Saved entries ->
►
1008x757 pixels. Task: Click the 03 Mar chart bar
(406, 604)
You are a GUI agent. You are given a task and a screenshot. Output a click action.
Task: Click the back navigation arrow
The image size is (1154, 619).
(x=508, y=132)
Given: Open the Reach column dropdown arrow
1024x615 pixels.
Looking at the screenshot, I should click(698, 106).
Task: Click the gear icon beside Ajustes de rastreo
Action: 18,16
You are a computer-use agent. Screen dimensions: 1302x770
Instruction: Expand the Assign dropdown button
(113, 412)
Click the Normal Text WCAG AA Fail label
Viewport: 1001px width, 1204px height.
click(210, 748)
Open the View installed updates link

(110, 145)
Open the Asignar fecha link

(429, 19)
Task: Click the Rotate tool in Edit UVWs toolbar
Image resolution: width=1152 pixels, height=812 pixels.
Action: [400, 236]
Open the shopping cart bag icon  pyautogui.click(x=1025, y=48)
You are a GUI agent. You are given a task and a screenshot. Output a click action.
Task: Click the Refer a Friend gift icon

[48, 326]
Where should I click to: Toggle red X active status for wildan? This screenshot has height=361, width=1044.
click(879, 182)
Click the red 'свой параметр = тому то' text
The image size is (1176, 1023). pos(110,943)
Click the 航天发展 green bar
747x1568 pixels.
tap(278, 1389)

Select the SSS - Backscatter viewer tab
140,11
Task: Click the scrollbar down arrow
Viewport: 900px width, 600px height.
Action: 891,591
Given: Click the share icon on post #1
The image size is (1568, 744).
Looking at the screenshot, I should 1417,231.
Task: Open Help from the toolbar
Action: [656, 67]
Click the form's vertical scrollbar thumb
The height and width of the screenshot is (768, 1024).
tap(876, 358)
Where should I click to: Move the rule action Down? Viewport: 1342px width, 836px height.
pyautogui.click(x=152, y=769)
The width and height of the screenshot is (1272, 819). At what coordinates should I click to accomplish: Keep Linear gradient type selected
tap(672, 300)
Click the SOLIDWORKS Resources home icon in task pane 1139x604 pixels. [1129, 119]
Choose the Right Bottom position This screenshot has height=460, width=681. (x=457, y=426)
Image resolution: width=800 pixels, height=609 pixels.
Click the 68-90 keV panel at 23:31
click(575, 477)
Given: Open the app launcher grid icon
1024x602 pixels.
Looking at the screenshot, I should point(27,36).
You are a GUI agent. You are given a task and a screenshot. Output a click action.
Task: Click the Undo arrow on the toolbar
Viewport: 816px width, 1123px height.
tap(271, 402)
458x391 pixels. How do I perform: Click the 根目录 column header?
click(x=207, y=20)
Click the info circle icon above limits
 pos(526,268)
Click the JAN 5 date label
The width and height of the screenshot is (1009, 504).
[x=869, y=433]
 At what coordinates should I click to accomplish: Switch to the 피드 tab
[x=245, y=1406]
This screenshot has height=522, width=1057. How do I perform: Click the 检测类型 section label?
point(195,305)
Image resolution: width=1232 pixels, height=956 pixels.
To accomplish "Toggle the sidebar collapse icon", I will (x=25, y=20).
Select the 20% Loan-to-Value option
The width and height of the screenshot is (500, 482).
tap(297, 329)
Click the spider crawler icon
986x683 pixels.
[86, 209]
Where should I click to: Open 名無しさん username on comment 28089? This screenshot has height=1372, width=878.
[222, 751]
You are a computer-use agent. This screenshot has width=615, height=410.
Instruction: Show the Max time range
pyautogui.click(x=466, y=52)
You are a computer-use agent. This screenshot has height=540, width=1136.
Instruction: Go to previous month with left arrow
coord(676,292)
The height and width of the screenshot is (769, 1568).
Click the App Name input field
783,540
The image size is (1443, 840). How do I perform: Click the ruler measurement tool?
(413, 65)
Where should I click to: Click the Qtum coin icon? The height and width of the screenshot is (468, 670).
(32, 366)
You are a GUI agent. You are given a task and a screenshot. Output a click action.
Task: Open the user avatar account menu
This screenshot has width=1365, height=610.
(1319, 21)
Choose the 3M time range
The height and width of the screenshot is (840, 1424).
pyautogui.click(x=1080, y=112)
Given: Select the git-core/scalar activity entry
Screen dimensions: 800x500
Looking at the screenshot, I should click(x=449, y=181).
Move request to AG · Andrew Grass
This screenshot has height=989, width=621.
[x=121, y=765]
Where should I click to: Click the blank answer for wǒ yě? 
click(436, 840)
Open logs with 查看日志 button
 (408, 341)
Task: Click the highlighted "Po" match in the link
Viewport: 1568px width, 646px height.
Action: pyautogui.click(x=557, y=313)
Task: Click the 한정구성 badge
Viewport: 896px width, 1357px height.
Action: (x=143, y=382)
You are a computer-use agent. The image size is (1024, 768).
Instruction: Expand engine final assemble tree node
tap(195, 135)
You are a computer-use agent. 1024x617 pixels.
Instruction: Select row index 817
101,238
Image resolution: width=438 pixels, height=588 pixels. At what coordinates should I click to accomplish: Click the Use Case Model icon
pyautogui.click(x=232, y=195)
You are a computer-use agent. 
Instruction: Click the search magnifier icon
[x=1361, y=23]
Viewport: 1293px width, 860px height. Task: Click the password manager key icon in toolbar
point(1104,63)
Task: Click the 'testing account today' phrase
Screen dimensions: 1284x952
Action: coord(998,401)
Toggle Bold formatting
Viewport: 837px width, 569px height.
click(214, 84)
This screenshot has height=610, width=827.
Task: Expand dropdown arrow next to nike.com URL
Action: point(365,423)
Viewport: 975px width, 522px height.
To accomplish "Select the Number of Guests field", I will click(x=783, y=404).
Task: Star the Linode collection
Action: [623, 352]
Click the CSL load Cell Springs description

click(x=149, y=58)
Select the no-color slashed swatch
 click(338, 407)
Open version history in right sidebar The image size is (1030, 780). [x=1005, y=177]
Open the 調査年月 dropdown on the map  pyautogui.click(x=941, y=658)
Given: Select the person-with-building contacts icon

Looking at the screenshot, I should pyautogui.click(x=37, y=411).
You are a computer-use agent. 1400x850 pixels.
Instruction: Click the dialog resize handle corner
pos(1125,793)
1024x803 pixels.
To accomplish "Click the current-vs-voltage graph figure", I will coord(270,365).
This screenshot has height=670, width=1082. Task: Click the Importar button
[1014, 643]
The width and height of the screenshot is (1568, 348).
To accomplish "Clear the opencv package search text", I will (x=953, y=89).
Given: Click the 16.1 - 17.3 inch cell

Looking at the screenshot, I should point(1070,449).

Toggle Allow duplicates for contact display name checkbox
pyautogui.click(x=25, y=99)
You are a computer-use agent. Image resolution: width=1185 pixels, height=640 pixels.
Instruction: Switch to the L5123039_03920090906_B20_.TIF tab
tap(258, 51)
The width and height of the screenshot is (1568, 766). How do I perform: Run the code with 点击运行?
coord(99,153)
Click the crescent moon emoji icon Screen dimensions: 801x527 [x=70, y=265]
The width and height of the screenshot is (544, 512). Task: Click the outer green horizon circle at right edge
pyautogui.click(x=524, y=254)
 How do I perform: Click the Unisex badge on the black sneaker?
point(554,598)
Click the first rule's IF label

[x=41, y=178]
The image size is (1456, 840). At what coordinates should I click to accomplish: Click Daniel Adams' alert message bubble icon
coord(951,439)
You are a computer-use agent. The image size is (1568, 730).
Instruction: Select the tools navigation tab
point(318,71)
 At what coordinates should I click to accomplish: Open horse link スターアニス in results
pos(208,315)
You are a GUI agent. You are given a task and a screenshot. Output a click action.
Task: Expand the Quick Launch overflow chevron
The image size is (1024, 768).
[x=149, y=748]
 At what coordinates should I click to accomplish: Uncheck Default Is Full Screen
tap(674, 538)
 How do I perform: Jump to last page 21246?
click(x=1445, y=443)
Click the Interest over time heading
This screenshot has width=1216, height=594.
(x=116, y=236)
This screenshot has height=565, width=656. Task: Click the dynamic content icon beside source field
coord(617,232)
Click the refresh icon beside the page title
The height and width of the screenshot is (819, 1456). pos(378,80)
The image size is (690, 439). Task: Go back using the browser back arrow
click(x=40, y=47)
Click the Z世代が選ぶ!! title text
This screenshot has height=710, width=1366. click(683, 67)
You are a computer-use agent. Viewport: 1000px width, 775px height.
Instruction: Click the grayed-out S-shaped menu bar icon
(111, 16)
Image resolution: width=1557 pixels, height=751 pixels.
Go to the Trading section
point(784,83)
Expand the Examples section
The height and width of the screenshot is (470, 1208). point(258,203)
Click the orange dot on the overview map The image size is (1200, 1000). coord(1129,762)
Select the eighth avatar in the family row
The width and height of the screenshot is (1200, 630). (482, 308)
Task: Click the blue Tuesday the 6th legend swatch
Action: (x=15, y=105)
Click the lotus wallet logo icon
◄
Work to be completed -> Take the records above and return, word for word, only the lines that fall from the line with "Instruction: Go to" to the line with "Task: Click the 'testing", both of them included.

Expected answer ->
Instruction: Go to previous month with left arrow
coord(676,292)
The height and width of the screenshot is (769, 1568).
Click the App Name input field
783,540
The image size is (1443, 840). How do I perform: Click the ruler measurement tool?
(413, 65)
Where should I click to: Click the Qtum coin icon? The height and width of the screenshot is (468, 670).
(32, 366)
You are a GUI agent. You are given a task and a screenshot. Output a click action.
Task: Open the user avatar account menu
This screenshot has width=1365, height=610.
(1319, 21)
Choose the 3M time range
The height and width of the screenshot is (840, 1424).
pyautogui.click(x=1080, y=112)
Given: Select the git-core/scalar activity entry
Screen dimensions: 800x500
Looking at the screenshot, I should click(x=449, y=181).
Move request to AG · Andrew Grass
This screenshot has height=989, width=621.
[x=121, y=765]
Where should I click to: Click the blank answer for wǒ yě? 
click(436, 840)
Open logs with 查看日志 button
 (408, 341)
Task: Click the highlighted "Po" match in the link
Viewport: 1568px width, 646px height.
Action: pyautogui.click(x=557, y=313)
Task: Click the 한정구성 badge
Viewport: 896px width, 1357px height.
Action: (x=143, y=382)
You are a computer-use agent. The image size is (1024, 768).
Instruction: Expand engine final assemble tree node
tap(195, 135)
You are a computer-use agent. 1024x617 pixels.
Instruction: Select row index 817
101,238
Image resolution: width=438 pixels, height=588 pixels. At what coordinates should I click to accomplish: Click the Use Case Model icon
pyautogui.click(x=232, y=195)
You are a computer-use agent. 
Instruction: Click the search magnifier icon
[x=1361, y=23]
Viewport: 1293px width, 860px height. Task: Click the password manager key icon in toolbar
point(1104,63)
Task: Click the 'testing account today' phrase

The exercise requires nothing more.